While we had hoped to discover some new dining destinations the day turned out to be an epic failure. If you are in the industry, thinking of entering the industry, or considering buying a bar or restaurant, here’s what you need to be aware of:
- Use salt when cooking. It makes the food taste better. Please trust me on this.
- A clean bar/restaurant is a good thing. Walking into one smelling like a bleach factory makes me wonder what you’re trying to hide. Only Fatso Fogarty’s in North Arlington is allowed to smell like that.
- If your web site says things like: finest, freshest ingredients, versed menu, delicious desserts or innovative cuisine you need to realize you are as generic as the term “beer.” You’d do yourself a favor by listing who you get your ingredients from, who’s making your desserts, or what makes your cuisine innovative. By the way, truffle risotto is not “innovative.”
- If the restaurant is open but looks closed your potential customers will assume you are closed. Keep some staff near the door and make sure they know part of their job is to greet people. Enthusiasm helps.
- If you are tending bar and haven’t perfected your “flare” moves don’t try them on the only two customers in the place. Especially if your idol is Ronnie from “The Jersey Shore.”

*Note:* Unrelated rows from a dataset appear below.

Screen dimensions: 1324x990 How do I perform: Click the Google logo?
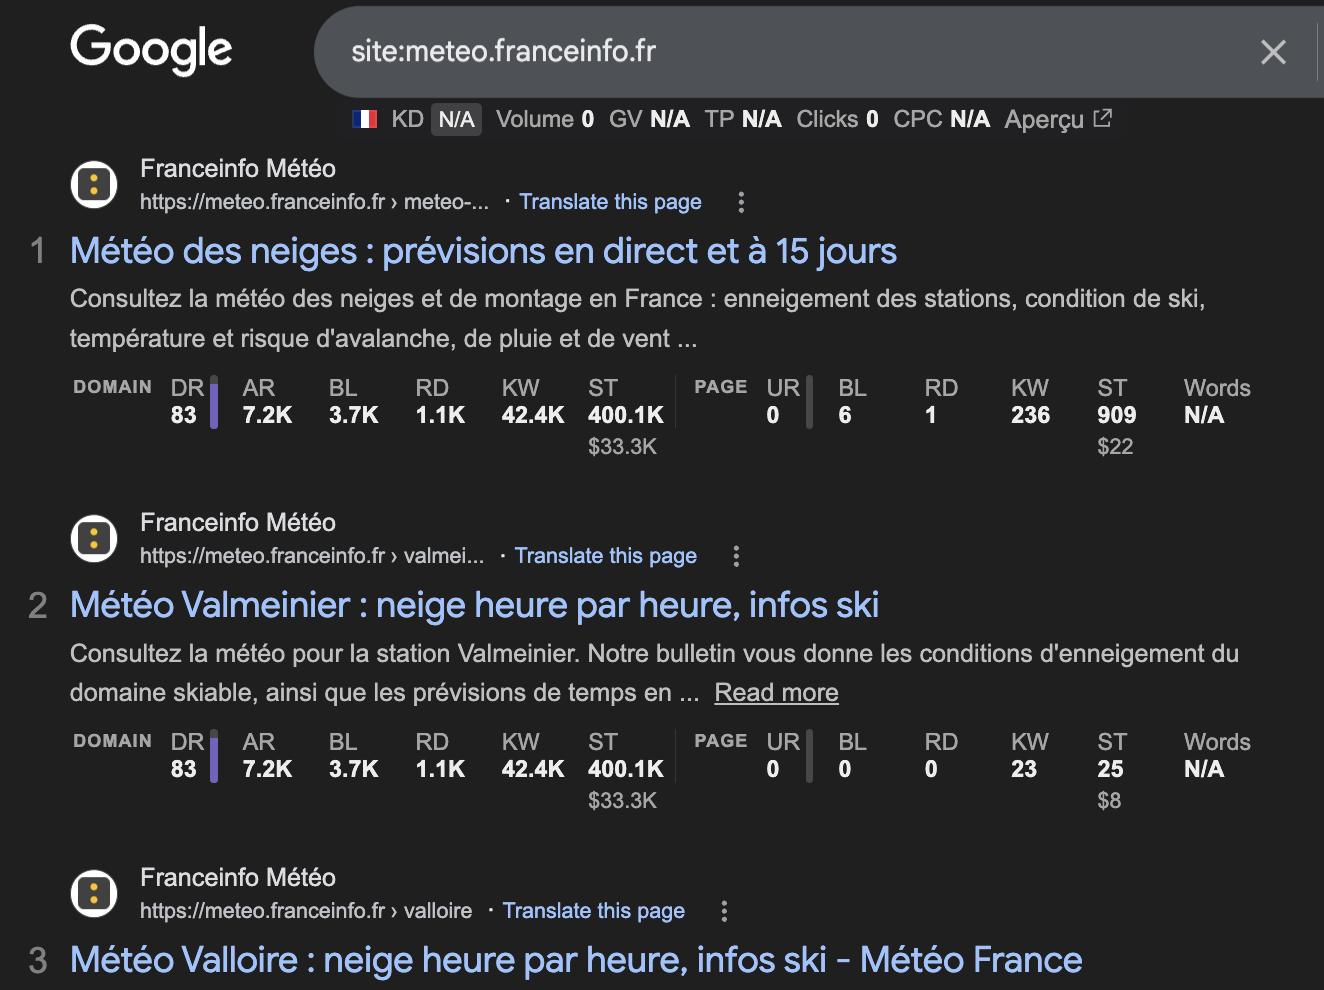[x=150, y=50]
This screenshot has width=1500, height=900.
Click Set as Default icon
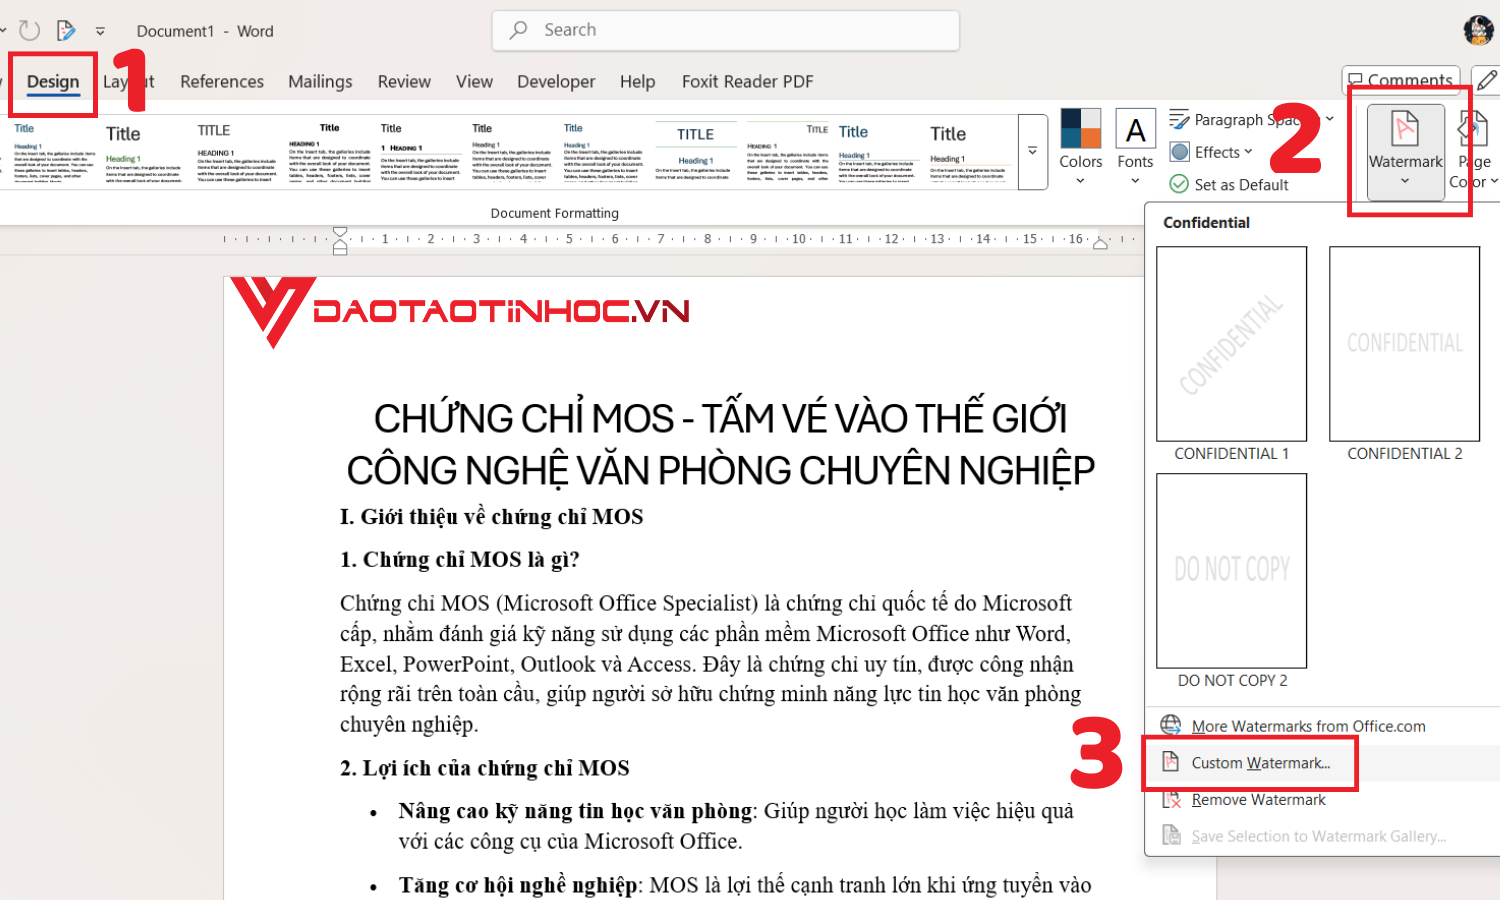click(1179, 184)
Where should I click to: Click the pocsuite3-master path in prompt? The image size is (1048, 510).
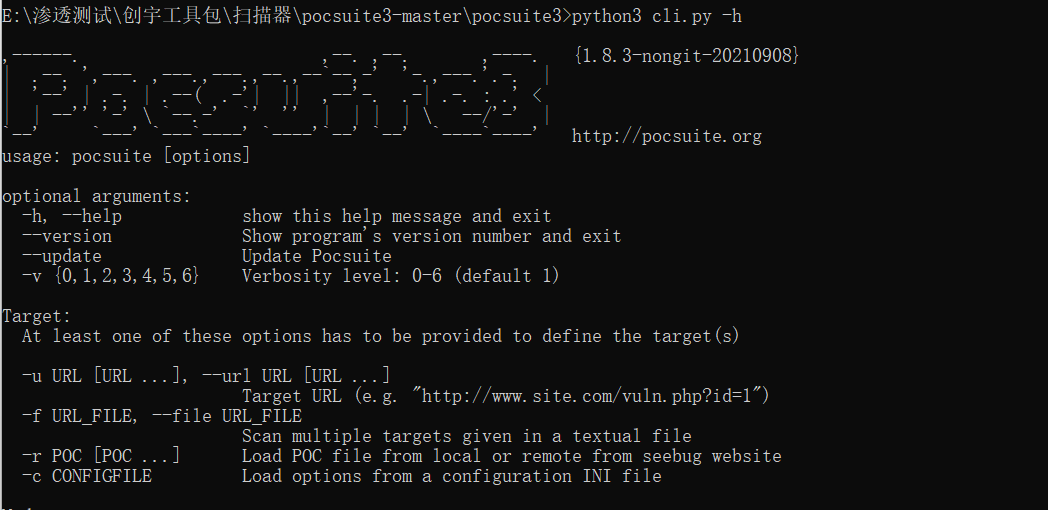[381, 16]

- Sutter Home, Mondavi, Barefoot, and Yellow Tail do not make you a wine bar. If you’re going to call yourself a wine bar make sure you’ve consulted someone other than your distributor.
- Pay attention to the details in the dining room. Polish the glasses, make sure the silverware is clean, the linens are not written on, and the tables don’t wobble.

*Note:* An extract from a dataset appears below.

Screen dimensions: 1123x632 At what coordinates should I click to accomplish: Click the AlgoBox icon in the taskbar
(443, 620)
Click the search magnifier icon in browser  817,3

- If you are printing menus in-house make sure they don’t have water stains on them and try not to give out the most dog-eared of the bunch. It might be worth it to print 4 or 8 more of the spring menus while finalizing the new summer one.

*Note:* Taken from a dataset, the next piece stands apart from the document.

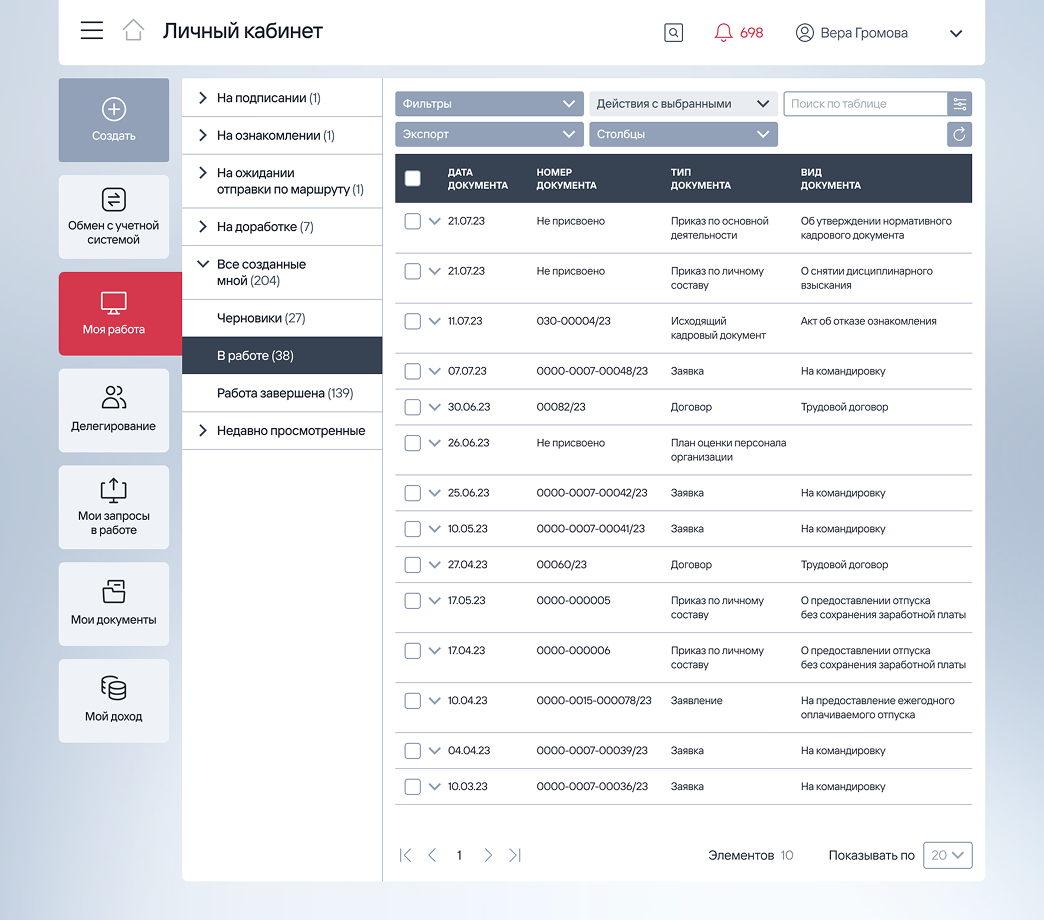The width and height of the screenshot is (1044, 920).
Task: Expand the На доработке tree group
Action: tap(203, 227)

- Please make the staff wear shirts with sleeves. Yes, even the kitchen staff.
- Spend a couple dollars and turn on the air conditioner instead of leaving the door open. Your customers don’t like dining with the flies.
- Don’t ever leave the dining room unattended. Your guests might need something (like a clean soup spoon).
- Make sure you have adequate change. You shouldn’t leave your guests waiting while you run to the corner store for change. Speaking of change, don’t ask me if I need it. Just assume I do and tell me you’ll be right back with it.
- If you’re going to hold yourself out there as a fine dining establishment, please don’t allow screaming children. I can get that at any chain restaurant or pizzeria. I chose your restaurant because I want to enjoy a quiet meal with my companions.
I know this sounds like I’m just a nit picky customer. In reality the details count and can make or break the decision to return sooner rather than later. Or not at all.
One response to “A Summer Sunday in Monmouth County”
Excellent post! I would like to humbly add… Staff should not be allowed to smoke while at work, break or not. Especially FoH! Unless of course management allows similar things like dog poo or rotten fish guts scented cologne or breath freshener… cuz really the lingering smoke smell is just as offensive.